I had a very close friend at Cambridge. Years ago we agreed that, whoever died first, the other remaining person would preach at the funeral. He thought I would die first because I was quite a bit older. But I’ll never forget the day when he called me and with tears in his eyes he said, “I’ve got a tumor as big as a grapefruit, and that’s going to be it. You’ll have to take my funeral.”
I said to him, “What should I say?” Without hesitation he said, “Tell them to do what we did as students in Cambridge, to pore over the Word of God prayerfully and wait on God until His face appears. And then they will have something to say.”
Do you want something to say? Are you a pastor or a teacher at Sunday school? If you want something to say, there is no shortcut. I’ll never forget those essentially last words to the world, and I’ve repeated them many times.
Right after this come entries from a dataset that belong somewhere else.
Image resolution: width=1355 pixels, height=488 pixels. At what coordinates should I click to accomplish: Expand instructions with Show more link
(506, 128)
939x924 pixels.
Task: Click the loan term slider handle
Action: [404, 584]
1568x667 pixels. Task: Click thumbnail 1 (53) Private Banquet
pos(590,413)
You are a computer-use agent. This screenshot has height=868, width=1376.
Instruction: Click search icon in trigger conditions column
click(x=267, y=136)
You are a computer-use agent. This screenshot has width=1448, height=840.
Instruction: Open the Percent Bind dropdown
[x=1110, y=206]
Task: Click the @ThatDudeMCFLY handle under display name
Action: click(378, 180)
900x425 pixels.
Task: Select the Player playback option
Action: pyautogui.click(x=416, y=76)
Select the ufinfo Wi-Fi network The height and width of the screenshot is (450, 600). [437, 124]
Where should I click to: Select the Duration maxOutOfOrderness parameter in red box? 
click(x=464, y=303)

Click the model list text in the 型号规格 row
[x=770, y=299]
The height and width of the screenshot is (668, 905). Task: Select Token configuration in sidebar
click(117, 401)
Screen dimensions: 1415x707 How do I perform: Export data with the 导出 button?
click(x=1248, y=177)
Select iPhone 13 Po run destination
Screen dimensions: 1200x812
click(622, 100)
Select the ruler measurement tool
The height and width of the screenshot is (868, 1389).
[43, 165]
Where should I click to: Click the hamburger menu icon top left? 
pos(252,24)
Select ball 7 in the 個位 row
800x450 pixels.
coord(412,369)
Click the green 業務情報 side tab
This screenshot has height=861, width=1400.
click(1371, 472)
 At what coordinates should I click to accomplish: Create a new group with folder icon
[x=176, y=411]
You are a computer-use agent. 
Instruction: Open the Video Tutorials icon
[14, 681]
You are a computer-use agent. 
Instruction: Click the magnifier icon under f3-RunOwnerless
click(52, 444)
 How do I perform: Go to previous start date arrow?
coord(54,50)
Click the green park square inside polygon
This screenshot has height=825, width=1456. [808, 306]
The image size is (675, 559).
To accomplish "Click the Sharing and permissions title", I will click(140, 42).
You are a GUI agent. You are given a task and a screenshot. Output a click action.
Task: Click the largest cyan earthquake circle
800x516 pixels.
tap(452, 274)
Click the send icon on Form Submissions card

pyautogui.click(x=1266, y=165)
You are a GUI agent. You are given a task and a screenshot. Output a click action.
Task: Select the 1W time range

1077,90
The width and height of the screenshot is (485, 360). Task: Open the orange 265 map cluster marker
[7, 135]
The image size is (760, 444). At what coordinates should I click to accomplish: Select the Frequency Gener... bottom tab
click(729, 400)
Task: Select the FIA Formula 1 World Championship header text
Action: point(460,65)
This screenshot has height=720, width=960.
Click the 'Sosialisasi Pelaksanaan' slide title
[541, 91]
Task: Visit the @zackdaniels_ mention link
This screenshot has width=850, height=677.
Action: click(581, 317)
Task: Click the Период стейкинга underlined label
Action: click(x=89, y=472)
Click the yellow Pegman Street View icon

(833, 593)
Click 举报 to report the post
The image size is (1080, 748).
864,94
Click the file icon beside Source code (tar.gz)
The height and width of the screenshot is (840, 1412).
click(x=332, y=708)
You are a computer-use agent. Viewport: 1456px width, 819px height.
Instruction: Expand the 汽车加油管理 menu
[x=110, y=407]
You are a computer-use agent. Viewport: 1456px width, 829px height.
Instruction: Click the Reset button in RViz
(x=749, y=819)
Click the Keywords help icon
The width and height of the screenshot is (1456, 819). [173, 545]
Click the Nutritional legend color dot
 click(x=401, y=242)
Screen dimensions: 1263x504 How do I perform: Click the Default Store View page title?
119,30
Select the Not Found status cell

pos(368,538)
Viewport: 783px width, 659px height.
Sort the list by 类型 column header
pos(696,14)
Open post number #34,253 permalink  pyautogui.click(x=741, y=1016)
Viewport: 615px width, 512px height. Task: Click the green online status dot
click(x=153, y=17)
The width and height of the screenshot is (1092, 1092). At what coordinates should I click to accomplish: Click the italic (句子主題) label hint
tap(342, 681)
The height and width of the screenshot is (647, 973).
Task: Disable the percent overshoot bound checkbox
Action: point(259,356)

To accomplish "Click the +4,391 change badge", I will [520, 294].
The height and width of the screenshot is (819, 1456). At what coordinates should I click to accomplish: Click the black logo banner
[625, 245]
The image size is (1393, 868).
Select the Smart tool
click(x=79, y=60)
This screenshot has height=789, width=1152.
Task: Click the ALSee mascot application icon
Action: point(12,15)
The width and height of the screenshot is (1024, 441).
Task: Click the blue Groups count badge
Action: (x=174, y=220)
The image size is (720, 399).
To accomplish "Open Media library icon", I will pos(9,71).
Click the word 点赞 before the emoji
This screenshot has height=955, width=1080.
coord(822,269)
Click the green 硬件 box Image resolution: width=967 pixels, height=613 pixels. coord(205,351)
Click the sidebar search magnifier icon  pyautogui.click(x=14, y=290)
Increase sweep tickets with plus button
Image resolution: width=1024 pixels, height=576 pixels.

That was what transformed me. It wasn’t reading all the philosophy in the world, although I love it and find it interesting, and it’s a way of building bridges and dealing with difficulties, but in the end, unless God is real through His Word, we’re missing the central fellowship that He offers us.
[Video of the complete version of this interview, including Q&A, is available Here. Additional information related to the topic of the interview is included in John Lennox’s books Can Science Explain Everything? and Have No Fear: Being Salt and Light Even When It’s Costly.]
Dr. John C. Lennox is an Irish mathematician, bioethicist, and Christian apologist. Now retired, he is the Emeritus Professor of Mathematics at the University of Oxford as well as the Emeritus Fellow in Mathematics and Philosophy of Science at Green Templeton College, Oxford. A former professor of mathematics and the philosophy of science, he has also been a part of public debates with New Atheists such as Richard Dawkins, presenting intellectual defenses of Christianity. Lennox has written acclaimed books such as Cosmic Chemistry: Do God and Science Mix and most recently 2084: Artificial Intelligence and the Future of Humanity. He received his Ph.D. of Philosophy at the University of Cambridge, while also holding numerous honorary degrees from other British universities.